Oil makes shaky gains on optimism over non-OPEC output cuts

  10 December 2016    Read: 1294
Oil makes shaky gains  on optimism over non-OPEC output cuts
Oil prices were edging higher for a second session on Friday on hopes that non-OPEC producers meeting in Vienna would agree to cut output to bolster the group`s own agreement to limit production, Reuters reports.
Still, a strong U.S. dollar sapped some of the price strength, and both benchmarks remained roughly 2 percent below the highs reached just after the Organization of the Petroleum Exporting Countries announced plans to cut production late last month, and were on track to close the week with small losses.

On Saturday, oil ministers from OPEC countries will meet non-OPEC producers in Vienna to seek help in curbing a global glut.

Brent crude for February delivery LCOc1 was up 5 cents at $53.94 a barrel by 1257 GMT, after trading as high as $54.46 and rising 1.7 percent on Thursday.
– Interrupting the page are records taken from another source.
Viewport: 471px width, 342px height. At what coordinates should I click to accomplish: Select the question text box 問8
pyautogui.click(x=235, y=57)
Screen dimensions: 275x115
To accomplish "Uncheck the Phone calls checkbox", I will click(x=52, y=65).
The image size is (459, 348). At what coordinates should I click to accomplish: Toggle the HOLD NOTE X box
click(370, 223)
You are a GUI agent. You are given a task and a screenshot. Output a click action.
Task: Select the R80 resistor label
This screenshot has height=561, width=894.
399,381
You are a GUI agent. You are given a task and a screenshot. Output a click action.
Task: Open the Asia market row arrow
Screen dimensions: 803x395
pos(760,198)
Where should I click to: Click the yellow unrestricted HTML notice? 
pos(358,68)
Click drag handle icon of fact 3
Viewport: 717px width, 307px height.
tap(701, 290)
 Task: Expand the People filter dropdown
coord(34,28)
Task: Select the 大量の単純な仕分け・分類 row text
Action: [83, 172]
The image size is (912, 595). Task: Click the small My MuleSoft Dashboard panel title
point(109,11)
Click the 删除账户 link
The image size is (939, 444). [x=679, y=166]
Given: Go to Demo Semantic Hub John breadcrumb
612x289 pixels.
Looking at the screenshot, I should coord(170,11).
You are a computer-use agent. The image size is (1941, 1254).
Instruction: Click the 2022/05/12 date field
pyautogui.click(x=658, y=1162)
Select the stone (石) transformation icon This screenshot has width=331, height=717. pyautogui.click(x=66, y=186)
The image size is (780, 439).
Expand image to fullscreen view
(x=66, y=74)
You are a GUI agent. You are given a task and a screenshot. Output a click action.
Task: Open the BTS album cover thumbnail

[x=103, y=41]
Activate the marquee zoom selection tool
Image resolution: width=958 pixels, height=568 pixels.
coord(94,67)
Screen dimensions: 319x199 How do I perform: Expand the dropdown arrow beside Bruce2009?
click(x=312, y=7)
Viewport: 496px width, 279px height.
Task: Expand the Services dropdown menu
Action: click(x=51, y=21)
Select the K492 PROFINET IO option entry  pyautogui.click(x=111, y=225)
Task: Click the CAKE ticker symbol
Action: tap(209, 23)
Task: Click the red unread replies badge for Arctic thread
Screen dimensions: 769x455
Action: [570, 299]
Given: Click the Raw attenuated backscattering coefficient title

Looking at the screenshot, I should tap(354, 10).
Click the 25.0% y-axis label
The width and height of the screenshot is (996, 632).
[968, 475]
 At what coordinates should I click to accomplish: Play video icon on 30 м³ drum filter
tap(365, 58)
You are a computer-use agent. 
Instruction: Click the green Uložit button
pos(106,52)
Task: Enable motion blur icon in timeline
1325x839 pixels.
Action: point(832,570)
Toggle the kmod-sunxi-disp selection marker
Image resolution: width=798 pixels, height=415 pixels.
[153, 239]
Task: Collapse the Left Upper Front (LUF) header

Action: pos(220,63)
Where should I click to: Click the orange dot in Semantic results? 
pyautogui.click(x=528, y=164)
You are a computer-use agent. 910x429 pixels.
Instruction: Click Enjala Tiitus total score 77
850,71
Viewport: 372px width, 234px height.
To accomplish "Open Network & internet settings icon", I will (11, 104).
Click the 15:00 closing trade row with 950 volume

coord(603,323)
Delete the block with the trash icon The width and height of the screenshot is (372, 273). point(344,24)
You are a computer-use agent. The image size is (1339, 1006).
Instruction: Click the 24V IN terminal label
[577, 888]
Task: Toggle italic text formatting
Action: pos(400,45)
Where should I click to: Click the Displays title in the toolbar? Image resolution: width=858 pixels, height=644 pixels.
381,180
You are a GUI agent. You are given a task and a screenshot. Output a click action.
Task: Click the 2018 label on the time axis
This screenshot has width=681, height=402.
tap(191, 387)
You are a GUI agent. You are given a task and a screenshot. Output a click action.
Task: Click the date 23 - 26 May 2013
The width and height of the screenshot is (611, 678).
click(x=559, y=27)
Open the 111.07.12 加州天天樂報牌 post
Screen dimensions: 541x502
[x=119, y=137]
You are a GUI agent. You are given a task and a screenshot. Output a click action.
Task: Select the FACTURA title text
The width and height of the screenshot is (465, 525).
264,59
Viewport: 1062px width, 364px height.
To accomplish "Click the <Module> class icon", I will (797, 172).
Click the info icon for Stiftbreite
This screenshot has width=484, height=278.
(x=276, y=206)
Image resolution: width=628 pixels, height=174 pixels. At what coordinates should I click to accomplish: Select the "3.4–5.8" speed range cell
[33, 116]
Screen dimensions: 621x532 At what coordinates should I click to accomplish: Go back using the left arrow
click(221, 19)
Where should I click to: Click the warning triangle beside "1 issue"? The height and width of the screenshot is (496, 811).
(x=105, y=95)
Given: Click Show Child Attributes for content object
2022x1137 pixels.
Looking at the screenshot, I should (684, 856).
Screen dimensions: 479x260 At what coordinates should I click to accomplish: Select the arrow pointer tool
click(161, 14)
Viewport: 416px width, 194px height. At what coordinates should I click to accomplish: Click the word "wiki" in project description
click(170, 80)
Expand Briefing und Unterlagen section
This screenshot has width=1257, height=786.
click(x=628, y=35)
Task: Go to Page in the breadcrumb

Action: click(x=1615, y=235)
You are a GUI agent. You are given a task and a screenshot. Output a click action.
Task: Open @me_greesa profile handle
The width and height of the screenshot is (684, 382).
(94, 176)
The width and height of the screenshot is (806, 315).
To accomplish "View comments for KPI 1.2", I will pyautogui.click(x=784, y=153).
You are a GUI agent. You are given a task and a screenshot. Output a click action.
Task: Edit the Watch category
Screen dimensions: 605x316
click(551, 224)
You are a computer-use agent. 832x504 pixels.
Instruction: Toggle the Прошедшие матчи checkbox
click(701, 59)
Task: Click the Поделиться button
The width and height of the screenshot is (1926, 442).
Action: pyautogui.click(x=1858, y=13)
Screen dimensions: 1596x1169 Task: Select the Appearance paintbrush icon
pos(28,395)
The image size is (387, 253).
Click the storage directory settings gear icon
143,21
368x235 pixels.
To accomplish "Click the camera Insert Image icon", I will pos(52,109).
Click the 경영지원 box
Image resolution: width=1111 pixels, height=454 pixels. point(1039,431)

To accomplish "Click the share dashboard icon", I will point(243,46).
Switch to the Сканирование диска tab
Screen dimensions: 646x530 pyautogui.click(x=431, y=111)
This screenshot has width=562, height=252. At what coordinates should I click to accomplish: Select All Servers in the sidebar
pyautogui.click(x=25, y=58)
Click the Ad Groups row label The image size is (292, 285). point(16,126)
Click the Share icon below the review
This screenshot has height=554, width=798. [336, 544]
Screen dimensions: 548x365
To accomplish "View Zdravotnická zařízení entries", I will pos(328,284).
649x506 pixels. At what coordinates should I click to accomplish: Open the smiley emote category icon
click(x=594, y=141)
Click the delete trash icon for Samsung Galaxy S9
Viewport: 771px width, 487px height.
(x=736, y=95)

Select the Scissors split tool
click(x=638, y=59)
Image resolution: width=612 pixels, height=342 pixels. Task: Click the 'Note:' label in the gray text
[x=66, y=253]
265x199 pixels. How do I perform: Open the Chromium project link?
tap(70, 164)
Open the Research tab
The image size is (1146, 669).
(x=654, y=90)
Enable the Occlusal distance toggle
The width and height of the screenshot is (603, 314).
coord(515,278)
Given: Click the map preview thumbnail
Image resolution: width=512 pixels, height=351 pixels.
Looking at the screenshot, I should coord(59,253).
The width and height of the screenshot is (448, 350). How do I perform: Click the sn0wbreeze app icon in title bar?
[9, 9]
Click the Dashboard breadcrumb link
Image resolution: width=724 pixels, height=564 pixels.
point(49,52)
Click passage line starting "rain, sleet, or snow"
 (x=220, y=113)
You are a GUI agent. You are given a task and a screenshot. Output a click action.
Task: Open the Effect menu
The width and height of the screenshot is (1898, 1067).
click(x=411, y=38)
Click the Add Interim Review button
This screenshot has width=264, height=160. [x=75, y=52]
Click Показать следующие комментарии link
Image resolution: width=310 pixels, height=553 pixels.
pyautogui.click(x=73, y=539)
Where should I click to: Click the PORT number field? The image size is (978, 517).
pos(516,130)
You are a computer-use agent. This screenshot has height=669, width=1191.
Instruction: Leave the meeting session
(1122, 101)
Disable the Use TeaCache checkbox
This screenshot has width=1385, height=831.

The contract hit its highest since July 2015 at $55.33 on Monday.

U.S. crude for January delivery CLc1 was up 22 cents at $51.06 a barrel after trading as high as $51.50.

Gains in the U.S. dollar index versus a basket of currencies, which makes oil more expensive to many of the world`s buyers, helped pull prices back from the highs reached earlier in the day. .DXY

Russia has said it would cut 300,000 barrels per day, meaning other non-OPEC producers combined would need to pledge the same amount to lower output by the 600,000 bpd OPEC wants. Russia`s No.2 oil producer Lukoil said on Friday it was ready to take part in the output cut commitment.

Azerbaijan has said it will come to the Austrian capital with proposals for its own reduction, while Kazakhstan`s energy minister said they may offer to freeze output at last month`s level.

Still, questions remained over such output plans.

"The market wants to find an excuse to move higher and is therefore inclined to believe," Commerzbank analyst Eugen Weinberg told the Reuters Global Oil Forum. "It`s questionable whether those beliefs are sustainable."

Weinberg said "so many questions remain" on the implementation of non-OPEC cuts that the plan could fall to pieces.

"Since the oil sector in Russia is only partly state-owned the companies will need to get compensated for any production freeze/cuts," he said, adding: "Talking to the Russian companies, there is no indication or intention to cut as well."

OPEC last week agreed to slash production by 1.2 million bpd in the first half of 2017.

Saudi Arabia and Iraq plan to supply full contracted volumes of crude to Asia in January, in an effort to retain market share in Asia, but the former ordered supply cuts to U.S. and European buyers.

The market awaits weekly data on U.S. oil rig counts issued by oil services firm Baker Hughes later on Friday.